The two precincts at Broad Ripple Family Center selected Republican Jon Elrod over Democrat Andre Carson in March’s special election for U.S. Congress. But by 9 a.m., just 21 voters in one of those precincts had requested Republican ballots — out of 168 cast.

Amid heavy turnout, Republicans appeared to be crossing over in droves today in Marion County and suburban counties, where fewer Republican voters might impact down-ticket primary races.

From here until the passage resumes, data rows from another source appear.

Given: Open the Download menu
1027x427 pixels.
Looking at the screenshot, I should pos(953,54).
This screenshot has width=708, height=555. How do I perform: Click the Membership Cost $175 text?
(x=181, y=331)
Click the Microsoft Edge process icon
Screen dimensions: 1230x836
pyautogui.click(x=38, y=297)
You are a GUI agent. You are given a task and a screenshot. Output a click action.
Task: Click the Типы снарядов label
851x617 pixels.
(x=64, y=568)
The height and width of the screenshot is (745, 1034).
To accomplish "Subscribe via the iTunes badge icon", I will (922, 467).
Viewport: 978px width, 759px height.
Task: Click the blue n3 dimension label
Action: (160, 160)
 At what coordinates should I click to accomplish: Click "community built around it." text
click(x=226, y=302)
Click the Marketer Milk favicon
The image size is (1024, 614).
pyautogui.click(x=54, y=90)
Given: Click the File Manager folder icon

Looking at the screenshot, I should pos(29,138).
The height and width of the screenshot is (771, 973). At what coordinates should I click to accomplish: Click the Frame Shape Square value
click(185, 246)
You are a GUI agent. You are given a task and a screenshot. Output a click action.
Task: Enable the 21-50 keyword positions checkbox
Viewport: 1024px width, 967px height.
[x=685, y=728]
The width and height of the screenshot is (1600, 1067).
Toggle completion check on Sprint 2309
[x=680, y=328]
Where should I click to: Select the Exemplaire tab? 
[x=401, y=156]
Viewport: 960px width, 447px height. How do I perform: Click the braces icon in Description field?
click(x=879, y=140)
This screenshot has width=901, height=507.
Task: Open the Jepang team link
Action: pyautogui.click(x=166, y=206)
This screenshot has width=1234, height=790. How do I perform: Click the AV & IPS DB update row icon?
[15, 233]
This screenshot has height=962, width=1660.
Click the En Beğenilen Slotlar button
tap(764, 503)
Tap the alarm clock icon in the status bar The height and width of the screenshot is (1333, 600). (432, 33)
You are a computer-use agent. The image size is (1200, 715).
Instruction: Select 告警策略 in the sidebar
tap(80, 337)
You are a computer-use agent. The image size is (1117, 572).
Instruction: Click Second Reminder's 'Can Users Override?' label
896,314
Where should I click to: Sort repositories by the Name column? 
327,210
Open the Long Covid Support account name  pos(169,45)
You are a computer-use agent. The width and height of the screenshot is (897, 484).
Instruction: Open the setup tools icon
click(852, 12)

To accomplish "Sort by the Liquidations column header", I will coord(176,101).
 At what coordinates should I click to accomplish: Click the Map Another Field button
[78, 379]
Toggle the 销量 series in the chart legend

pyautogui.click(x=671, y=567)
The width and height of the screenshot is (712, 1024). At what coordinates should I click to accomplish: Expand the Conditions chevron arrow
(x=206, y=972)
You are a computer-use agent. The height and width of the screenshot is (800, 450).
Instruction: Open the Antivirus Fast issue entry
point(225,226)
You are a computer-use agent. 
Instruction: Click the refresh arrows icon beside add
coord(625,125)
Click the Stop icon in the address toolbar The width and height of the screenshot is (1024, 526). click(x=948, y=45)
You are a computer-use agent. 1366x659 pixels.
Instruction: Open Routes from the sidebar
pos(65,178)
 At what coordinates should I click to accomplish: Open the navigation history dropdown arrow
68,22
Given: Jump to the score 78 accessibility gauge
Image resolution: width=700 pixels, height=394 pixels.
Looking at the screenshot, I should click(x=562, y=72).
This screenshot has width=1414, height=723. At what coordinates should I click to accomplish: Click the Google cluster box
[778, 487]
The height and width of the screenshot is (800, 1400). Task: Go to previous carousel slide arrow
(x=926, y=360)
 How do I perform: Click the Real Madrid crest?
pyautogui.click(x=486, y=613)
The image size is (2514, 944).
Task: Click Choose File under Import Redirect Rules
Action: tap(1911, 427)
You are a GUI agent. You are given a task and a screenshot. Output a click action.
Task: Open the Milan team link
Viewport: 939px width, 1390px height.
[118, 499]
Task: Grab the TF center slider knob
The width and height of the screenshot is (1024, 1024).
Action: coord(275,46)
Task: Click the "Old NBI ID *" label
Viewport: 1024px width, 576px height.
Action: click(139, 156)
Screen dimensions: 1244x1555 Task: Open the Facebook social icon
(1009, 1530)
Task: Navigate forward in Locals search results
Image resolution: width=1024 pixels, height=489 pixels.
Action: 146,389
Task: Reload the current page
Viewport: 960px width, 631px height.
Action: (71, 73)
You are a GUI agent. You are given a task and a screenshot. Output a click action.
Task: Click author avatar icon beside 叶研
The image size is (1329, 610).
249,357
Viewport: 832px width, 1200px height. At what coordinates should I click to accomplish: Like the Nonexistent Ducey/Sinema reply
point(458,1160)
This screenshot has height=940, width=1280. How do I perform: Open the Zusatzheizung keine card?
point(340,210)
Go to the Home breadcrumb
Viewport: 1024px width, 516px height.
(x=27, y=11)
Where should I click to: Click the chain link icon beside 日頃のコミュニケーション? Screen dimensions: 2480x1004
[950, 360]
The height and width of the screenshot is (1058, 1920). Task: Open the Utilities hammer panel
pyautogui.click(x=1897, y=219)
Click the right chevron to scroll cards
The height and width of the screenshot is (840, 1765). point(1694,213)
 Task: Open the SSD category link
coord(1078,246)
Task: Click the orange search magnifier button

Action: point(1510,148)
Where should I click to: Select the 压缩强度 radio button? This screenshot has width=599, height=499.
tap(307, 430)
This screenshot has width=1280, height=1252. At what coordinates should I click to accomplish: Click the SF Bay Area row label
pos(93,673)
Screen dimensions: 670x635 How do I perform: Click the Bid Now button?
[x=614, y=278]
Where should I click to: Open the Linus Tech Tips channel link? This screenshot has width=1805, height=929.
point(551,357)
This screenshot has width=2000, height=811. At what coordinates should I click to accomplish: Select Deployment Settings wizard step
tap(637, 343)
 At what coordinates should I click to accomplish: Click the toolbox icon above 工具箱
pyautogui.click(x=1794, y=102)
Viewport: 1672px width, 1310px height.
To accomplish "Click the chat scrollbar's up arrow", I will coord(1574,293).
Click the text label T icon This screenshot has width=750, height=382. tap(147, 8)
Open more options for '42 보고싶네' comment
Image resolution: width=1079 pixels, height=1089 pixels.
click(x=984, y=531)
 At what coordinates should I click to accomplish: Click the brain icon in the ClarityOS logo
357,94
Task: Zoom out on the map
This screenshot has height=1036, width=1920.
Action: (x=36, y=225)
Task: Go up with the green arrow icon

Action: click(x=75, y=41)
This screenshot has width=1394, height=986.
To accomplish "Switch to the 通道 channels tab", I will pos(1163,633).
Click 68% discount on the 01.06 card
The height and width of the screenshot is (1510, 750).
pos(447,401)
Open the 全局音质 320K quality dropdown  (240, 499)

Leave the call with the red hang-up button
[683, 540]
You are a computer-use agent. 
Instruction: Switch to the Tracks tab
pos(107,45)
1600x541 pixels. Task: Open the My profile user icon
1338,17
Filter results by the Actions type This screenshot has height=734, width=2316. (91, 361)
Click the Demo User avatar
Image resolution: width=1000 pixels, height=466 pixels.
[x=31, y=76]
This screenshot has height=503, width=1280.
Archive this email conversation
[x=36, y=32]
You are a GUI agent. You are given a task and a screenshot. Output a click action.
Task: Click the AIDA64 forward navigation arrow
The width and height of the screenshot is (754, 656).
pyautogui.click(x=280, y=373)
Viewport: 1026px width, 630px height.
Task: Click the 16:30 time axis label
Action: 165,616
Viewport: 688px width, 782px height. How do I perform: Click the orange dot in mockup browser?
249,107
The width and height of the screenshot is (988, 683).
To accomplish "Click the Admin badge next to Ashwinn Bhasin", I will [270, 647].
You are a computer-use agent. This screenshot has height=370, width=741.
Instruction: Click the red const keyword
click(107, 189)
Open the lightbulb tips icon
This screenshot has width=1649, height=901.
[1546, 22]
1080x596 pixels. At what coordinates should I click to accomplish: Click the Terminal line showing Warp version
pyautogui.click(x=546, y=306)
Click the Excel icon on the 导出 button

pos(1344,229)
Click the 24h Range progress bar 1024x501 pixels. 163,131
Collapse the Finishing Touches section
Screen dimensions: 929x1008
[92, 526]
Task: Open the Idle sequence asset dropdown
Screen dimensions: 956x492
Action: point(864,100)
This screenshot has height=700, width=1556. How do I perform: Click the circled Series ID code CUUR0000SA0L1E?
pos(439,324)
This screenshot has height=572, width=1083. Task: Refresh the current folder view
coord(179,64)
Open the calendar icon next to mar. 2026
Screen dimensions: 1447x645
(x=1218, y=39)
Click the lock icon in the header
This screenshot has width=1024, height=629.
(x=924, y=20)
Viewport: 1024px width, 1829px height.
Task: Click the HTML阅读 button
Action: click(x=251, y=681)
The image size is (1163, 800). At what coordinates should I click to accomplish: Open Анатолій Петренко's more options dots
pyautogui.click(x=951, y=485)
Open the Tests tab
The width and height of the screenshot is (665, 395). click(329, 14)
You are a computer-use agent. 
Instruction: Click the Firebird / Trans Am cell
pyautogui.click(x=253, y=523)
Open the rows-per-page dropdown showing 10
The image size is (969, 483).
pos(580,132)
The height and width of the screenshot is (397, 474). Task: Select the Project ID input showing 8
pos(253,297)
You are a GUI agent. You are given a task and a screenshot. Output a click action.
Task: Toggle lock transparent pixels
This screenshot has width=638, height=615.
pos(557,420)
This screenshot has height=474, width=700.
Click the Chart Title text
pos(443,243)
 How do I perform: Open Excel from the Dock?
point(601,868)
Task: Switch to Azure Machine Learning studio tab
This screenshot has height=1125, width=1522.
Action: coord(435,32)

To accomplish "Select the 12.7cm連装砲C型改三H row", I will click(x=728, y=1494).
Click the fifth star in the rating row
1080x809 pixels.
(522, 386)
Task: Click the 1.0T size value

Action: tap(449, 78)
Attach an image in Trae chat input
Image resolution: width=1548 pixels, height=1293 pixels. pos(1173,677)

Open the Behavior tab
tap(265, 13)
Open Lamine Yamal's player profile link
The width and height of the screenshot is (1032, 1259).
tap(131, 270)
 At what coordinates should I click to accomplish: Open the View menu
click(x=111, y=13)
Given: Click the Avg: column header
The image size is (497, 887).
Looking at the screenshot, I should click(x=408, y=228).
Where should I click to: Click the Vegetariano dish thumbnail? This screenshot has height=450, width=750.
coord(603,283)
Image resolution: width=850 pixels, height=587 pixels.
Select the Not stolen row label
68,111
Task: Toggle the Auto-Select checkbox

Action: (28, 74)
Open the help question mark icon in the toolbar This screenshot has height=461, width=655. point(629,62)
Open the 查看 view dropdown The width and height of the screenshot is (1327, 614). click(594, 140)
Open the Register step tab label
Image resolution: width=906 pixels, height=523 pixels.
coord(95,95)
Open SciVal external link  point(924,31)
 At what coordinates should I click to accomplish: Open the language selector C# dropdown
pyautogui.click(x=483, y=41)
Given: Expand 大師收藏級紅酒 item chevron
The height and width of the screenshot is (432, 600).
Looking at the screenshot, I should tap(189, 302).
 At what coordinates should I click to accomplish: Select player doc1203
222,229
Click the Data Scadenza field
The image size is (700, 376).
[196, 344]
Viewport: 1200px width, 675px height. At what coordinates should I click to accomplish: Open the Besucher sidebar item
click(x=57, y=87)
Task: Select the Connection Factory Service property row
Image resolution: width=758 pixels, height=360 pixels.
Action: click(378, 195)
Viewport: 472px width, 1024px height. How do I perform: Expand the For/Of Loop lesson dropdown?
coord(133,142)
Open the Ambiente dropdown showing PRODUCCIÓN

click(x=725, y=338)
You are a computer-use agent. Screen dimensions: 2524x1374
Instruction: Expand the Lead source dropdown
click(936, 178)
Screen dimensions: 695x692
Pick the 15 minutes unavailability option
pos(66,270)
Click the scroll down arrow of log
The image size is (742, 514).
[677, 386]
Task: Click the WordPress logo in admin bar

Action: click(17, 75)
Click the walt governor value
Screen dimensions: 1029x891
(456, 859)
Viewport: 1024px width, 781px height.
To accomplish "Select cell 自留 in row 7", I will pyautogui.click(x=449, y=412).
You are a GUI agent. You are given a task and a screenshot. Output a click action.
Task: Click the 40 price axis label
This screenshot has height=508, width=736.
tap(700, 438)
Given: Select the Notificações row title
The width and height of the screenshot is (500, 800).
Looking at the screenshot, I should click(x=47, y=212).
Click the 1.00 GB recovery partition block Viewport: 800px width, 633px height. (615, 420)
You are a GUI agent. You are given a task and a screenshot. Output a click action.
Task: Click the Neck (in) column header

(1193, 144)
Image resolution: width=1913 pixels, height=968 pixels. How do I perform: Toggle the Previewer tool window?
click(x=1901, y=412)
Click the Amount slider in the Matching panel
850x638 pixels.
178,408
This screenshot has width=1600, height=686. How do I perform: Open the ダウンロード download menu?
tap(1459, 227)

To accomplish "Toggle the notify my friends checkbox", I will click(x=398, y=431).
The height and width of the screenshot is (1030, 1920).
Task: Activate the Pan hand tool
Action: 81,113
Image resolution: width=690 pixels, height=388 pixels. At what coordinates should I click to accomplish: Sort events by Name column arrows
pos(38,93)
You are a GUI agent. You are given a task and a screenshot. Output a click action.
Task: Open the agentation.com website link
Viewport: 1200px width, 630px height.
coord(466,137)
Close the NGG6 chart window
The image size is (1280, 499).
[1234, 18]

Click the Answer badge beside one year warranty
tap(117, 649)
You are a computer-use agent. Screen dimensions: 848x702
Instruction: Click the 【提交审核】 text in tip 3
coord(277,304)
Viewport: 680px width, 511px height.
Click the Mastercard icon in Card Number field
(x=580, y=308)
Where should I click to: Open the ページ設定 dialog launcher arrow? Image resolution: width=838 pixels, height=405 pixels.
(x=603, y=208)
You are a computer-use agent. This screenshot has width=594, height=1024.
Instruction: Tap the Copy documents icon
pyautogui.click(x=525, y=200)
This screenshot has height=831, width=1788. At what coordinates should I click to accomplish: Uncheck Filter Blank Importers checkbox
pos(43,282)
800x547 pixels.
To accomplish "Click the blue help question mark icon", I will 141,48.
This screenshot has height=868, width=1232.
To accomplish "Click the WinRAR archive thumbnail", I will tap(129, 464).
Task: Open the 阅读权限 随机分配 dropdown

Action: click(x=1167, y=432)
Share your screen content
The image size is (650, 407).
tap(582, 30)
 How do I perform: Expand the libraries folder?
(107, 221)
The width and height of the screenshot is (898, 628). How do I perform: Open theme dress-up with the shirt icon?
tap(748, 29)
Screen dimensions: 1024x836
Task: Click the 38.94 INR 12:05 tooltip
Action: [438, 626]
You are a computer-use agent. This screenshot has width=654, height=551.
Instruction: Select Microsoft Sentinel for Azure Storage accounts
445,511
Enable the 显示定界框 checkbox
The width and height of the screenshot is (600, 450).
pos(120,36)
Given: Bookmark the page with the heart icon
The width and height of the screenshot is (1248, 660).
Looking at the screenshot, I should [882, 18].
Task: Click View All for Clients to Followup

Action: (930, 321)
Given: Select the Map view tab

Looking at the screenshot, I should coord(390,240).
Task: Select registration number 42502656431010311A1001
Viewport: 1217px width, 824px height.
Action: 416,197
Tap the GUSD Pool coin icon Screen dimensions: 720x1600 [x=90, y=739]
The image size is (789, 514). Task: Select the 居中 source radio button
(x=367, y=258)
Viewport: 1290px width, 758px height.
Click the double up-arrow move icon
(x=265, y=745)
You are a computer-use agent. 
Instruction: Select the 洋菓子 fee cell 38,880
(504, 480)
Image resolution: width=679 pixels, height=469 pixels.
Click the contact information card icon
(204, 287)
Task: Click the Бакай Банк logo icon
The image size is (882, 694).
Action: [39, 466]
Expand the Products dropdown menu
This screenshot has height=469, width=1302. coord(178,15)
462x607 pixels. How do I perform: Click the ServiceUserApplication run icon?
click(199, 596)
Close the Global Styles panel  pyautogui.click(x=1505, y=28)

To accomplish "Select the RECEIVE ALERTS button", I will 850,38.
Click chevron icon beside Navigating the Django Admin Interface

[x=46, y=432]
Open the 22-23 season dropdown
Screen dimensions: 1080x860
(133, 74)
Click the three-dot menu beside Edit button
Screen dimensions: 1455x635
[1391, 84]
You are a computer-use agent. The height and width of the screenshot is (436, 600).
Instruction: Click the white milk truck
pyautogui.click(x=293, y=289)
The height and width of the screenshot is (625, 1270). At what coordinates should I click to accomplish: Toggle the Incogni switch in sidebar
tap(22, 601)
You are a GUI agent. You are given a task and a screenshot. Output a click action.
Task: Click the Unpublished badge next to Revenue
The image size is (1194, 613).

At the Broad Ripple center, nearly 400 voters — of 1,800 registered in the two precincts — had turned out in the first few hours of voting. Among them was Meghan Ward-Bopp, 24, who went against family tradition and asked for Democratic ballot so she could vote for Barack Obama; she plans to vote for Republican John McCain in November.

“I’m a hardcore Republican,” she said, “but it’s about who I wanted in second place in case McCain doesn’t make it. … I don’t like the way this country’s been run in the last 20 years. I’m sick of the dynasty (of two families) that’s been running things.”

Ward-Bopp voted for the Democrat she liked, but Jim Adams, 36, voted for Hillary Clinton to keep the race going beyond Indiana. He’s a McCain backer and enjoys watching the Democrats fight.

“In the end, I think McCain is going to win,” Adams said, and then referred to controversial statements by Bill Clinton and the Rev. Jeremiah Wright, Obama’s pastor. “Bill can’t keep his mouth shut, and the reverend can’t keep his mouth shut.”